Cytokeratin-1 is essential for the detection of laminar shear stress in endothelial cells.

Abstract

Endothelial cells regulate diverse vascular functions by perceiving and reacting to laminar shear stress. In this study, a novel shear-sensing receptor was identified through the use of a pro-inflammatory protein, lysyl-tRNA synthetase (KARS), which is known to be secreted from endothelial cells via autophagy. Binding assays demonstrated that cytokeratin-1 (CK1) interacts with KARS at the endothelial cell surface.

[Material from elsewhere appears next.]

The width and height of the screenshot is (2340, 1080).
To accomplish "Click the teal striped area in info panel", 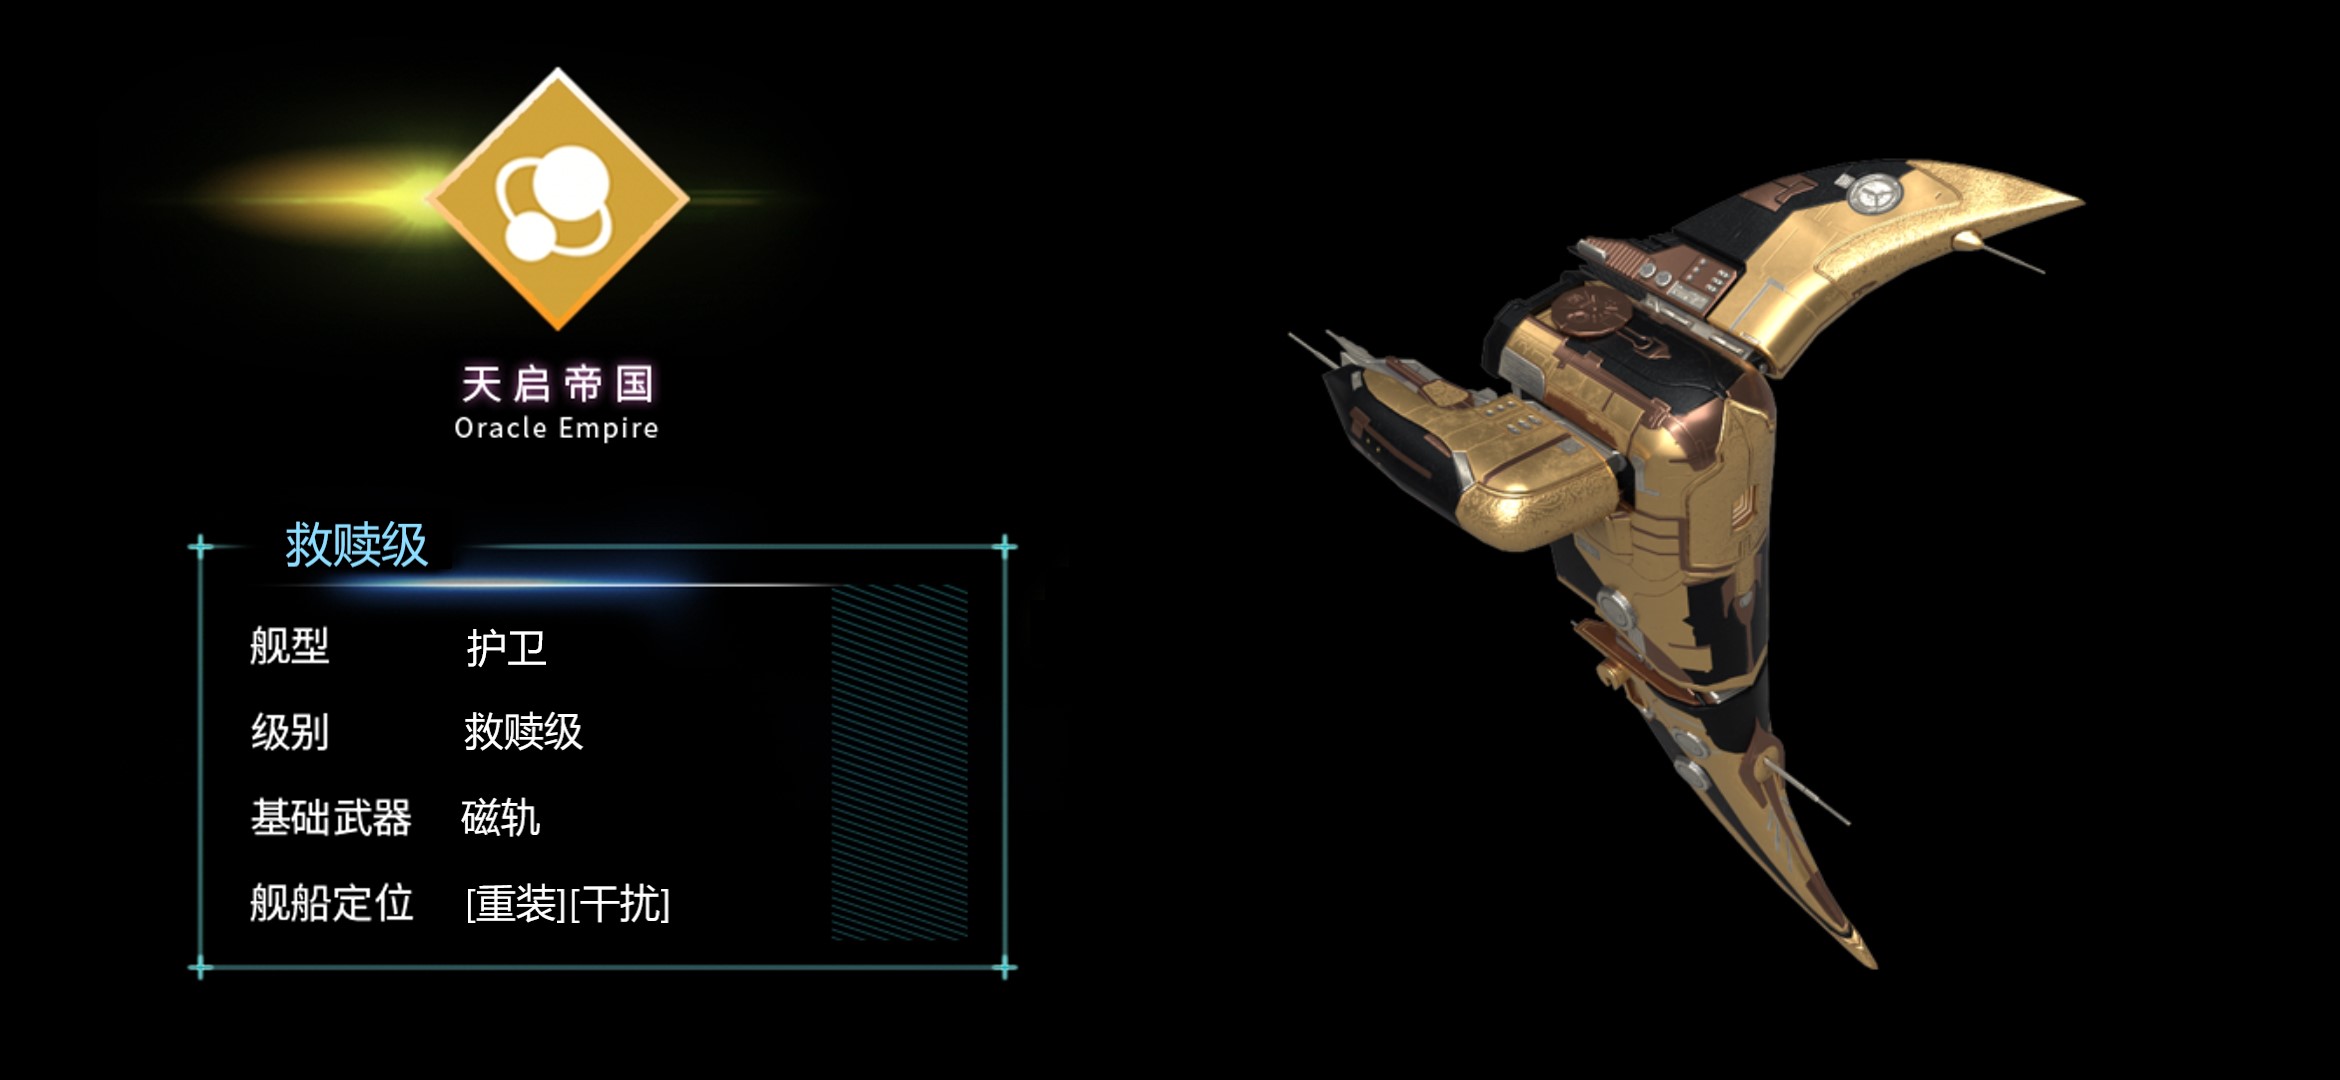I will [899, 762].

Additionally, CK1 was shown to be critical for ECM-cell adhesion and endothelial sensing of shear stress by mediating interactions with laminin and integrin α6. Overexpression of CK1 results in hyperactivation of endothelial nitric oxide synthase (eNOS) in response to laminar shear stress (LSS), potentially reducing the risk of atherosclerosis. Furthermore, elevated CK1 expression significantly decreases leukocyte adhesion to endothelial cells by modulating nitric oxide production stimulated by LSS. Conversely, CK1 knockdown leads to the formation of actin fibers and diminishes LSS-induced activation of several cell signaling components. These findings indicate that CK1 is a shear-sensing receptor, providing new perspectives on the close relationship between cell-to-matrix adhesion and mechanosensing.